Фрагмент текста >>

╔══

Сын военного доктора, он упорным трудом пробил себе дорогу: ушел из дому, чтобы учиться в Москве математике, голодал, бегал по урокам, занимался ночи напролет и добился высоких ученых степеней. Ему принадлежит оригинальная теория «эволюционной монадологии», которую очень ценил французский математик Пуанкаре. Он был необыкновенно безобразен, умен и чудачлив. Сын описывает его: «Большеголовый, очкастый, с упавшею прядью на лоб, он припадал на правый бок как-то косо опущенным плечиком».
Самобытная и сильная личность отца имела огромное влияние на сына. «Я уже „чудак“, следуя по стопам отца, – пишет Белый, – у него я учился юмору и будущим своим „декадентским“ гротескам; самые странности отца воспринимались по прямому проводу. „Чудак“, то есть поступай не как все: так и надо поступать: но у отца каламбур и странности были „искусством для искусства“; у меня они стали тенденцией: нарушать бытовой канон».
Мать Белого – Александра Дмитриевна – красавица и светская дама. Она позировала художнику К. Маковскому для фигуры «молодой» в «Боярской свадьбе».
Между отцом и матерью шла постоянная борьба, то скрытая, то явная. Мать была несчастлива в семейной жизни, страдала истерией и «болезнью чувствительных нервов». Мальчик рано почувствовал «рубеж» между родителями: они боролись за него и терзали его. Он вспоминает: «Любовь матери ко мне была сильна, ревнива, жестока: она владела мной, своим „Котенком“, своим зверенышем… Весь источник кошмаров – драма жизни; всякое равновесие надломилось во мне; еще бы: ломали и отец и мать; главное, я уже инстинктивно видел: они надломлены сами».
Первая вспышка сознания ребенка осветила неблагополучие мира; семейная драма стала для него источником трагического мироощущения. Он родился под знаком гибели старого мира. «Так апокалипсической мистикой конца я был переполнен до всякого Апокалипсиса… Тема конца имманентна моему развитию; она навеяна темой другого конца: конца одной из профессорских квартир, типичной все же, ибо в ней – конец быта, конец века».
Белый утверждает, что уже пятиклассником он знал: «жизнь славной квартиры провалится: провалится и искусство, прославляемое этой квартирой; с Мачтетом и Потапенкой, с Клевером и Константином Маковским, с академиком Беклемишевым и с Надсоном вместо Пушкина».
На детское сознание действительность обрушилась кошмаром; на всю жизнь осталось потрясение и испуг. Словесное творчество Белого – попытка заклясть хаос в себе и вокруг себя; спастись от гибели, найти твердую почву, разобраться в путанице бреда. В основе его писаний – изумление и ужас перед жизнью.

╚══

Фрагмент данных >>
╔══

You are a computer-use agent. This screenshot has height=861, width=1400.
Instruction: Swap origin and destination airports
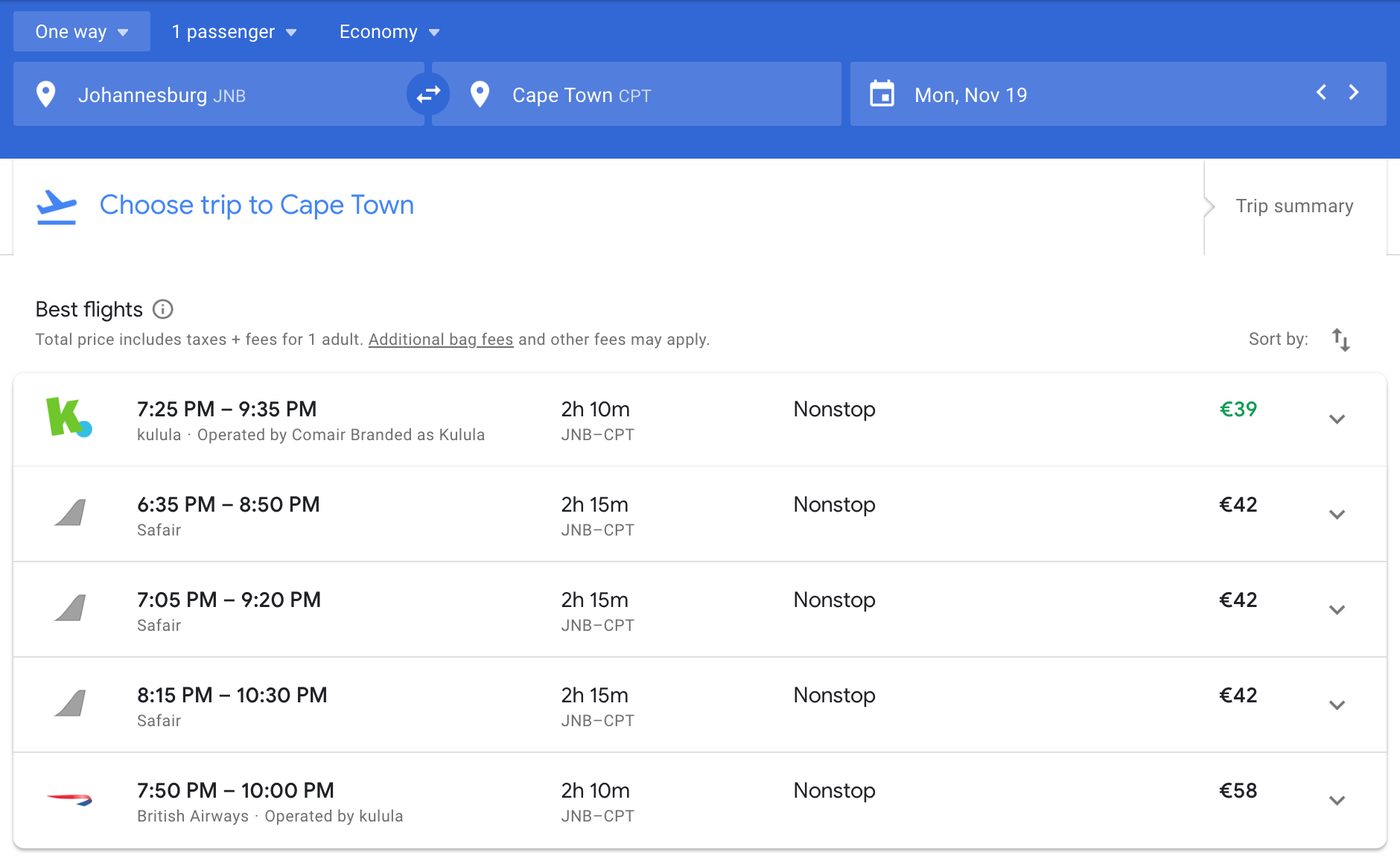428,95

╚══

Задание A >> Перепишите из текста о детстве Белого отрывок от «На детское сознание» до «ужас перед жизнью.» без единого изменения.
Задание B >> Напишите продолжение текста о детстве Белого, начиная сразу после его последнего предложения.
Данные здесь не понадобятся.

Ответ A >>
На детское сознание действительность обрушилась кошмаром; на всю жизнь осталось потрясение и испуг. Словесное творчество Белого – попытка заклясть хаос в себе и вокруг себя; спастись от гибели, найти твердую почву, разобраться в путанице бреда. В основе его писаний – изумление и ужас перед жизнью.

Ответ B >>
На третьем году мальчик заболевает корью, потом скарлатиной; к этому времени он приурочивает рождение своего сознания. Проблески воспоминаний сквозь бред и жар болезни составляют тему его позднейшей повести «Котик Летаев».
Сначала мир ребенка замкнут тесным квадратом детской, потом он расширяется до границ квартиры, за которой лежат «неизвестные, может быть ужасные пространства». Мелькают лица отца, матери, няни, кусок стены, солнечные зайчики. Проплывает фигура бонны-немки Раисы Ивановны, которая читает ему стихи Уланда, Гёте, Эйхендорфа. Из гостиной доносится музыка. Мать играет Бетховена и Шопена. «Мир звуков был совершенно адекватен мне; и я – ему. В этом звучащем пространстве я был и Бог и жрец»…
Религиозное воспитание мальчика было поверхностно: ему внушали, что никаких чертей, колдуний и прочей нечисти нет, да и не может быть, что «Бог, так сказать, есть источник эволюционного совершенства». Либеральная профессорская среда 1880-х годов питалась Дарвином и Спенсером. Все же ребенку читали Евангелие, и он признается, что «образы Нового Завета переполнили его существо».
«Период от 5 до 8 лет, – пишет Белый, – едва ли не самый мрачный: все, мною подмеченное, как неладное, невероятно углубляется мной». Мать начинает обучать его грамоте и музыке: он боится ее огорчить своим непониманием и от страха тупеет. Она раздражается, кричит на него, плачет. Уроки превращаются в пытку для обоих. Наконец, в 1889 году появляется «избавительница» – гувернантка Белла Радек. Она поняла характер мальчика и старалась отучить его от притворства и кривляния. «Я вас не понимаю, – говаривала она, – для чего вы ломаетесь? Вы делаете все, чтобы о вас подумали с самой худшей стороны. Зачем это ломанье „под дурачка“? Вы – совсем другой!»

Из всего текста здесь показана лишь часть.